◆ **SOURCE DOCUMENT**:
Is your garage door making weird noises? Does it seem to be having a difficult time opening or closing? Anything mechanical can break down for a variety of reasons, though not all of them are obvious. Fortunately, with a garage door, there are a number of somewhat common things that may be causing the issue that you're experiencing. If you take care of these common things, your garage door should work like new once again. Some of these common issues and what needs to be done to counteract them are as follows:

Squeaking/screeching: Some amount of squeaking isn't completely uncommon with garage doors. But when your garage door starts making extra loud metal-on-metal noises upon opening and/or closing, this is often due to a lack of proper lubricant. Your owner's manual should have instructions on where, how often, and what type of oil or grease to add to keep the parts running smoothly. If it doesn't have this, or if you can't find your garage door's owner's manual, you may need to hire a garage door repair professional to show you what needs to be done. A properly lubricated garage door will be much quieter than one where this task has been neglected.

Rattling: It's not uncommon for a garage door to rattle slightly while opening and closing. When you abruptly realize that this rattling is much louder or more violent than it used to be, then there is an issue. Over time, the vibrations caused by the door opening and closing can cause the screws and bolts that hold the track in place to start to work themselves loose. Even if they have only loosened slightly, this can be enough to cause a loud racket. Fortunately, this garage door repair may be completed by checking the entire track and tightening any loose connections. If you do that and still hear loud rattling, it's time to call in a professional to diagnose the issue.

Refusal to close: Every so often, a garage door will seem to be possessed and will refuse to close for no obvious reason. Modern garage doors typically have some sort of sensor to detect when there is a vehicle, a human, or an animal in the way of the door itself. This is to prevent damage or injury that might be caused by the door closing onto these things. Sometimes, this sensor can become blocked by dust or by an errant cobweb, tricking the unit into thinking that there is something in the way when there is nothing actually there. Cleaning the sensor should resolve the issue, but you may need a garage door repair technician to realign the sensor if a simple cleaning doesn't work.

◆ **EXERCISE DIRECTIONS**: Transcribe the passage of the garage door text word for word, starting at "Rattling: It's not uncommon" and ending at "diagnose the issue.".

◆ **SUPPLIED MATERIAL**:
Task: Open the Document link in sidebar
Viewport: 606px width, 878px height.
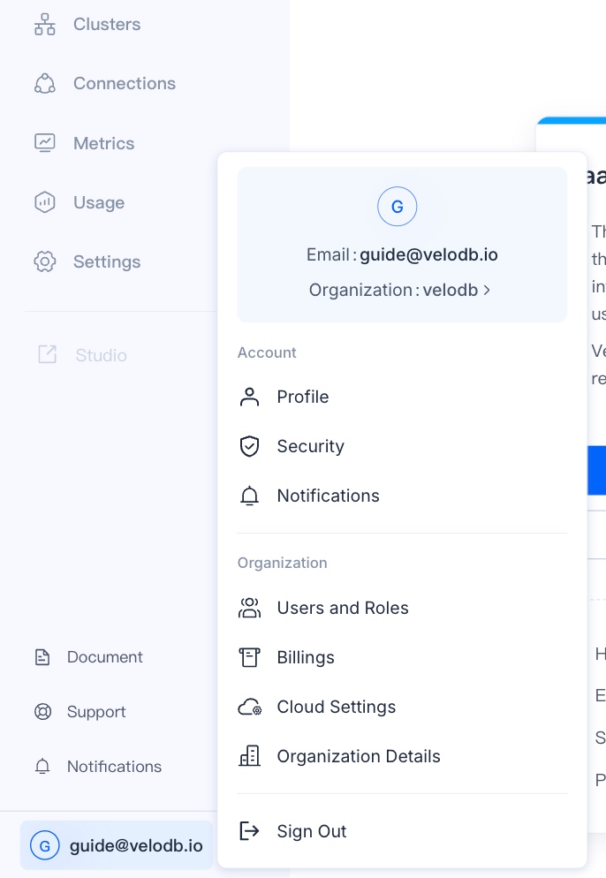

◆ **RESPONSE TO THIS TASK**:
Rattling: It's not uncommon for a garage door to rattle slightly while opening and closing. When you abruptly realize that this rattling is much louder or more violent than it used to be, then there is an issue. Over time, the vibrations caused by the door opening and closing can cause the screws and bolts that hold the track in place to start to work themselves loose. Even if they have only loosened slightly, this can be enough to cause a loud racket. Fortunately, this garage door repair may be completed by checking the entire track and tightening any loose connections. If you do that and still hear loud rattling, it's time to call in a professional to diagnose the issue.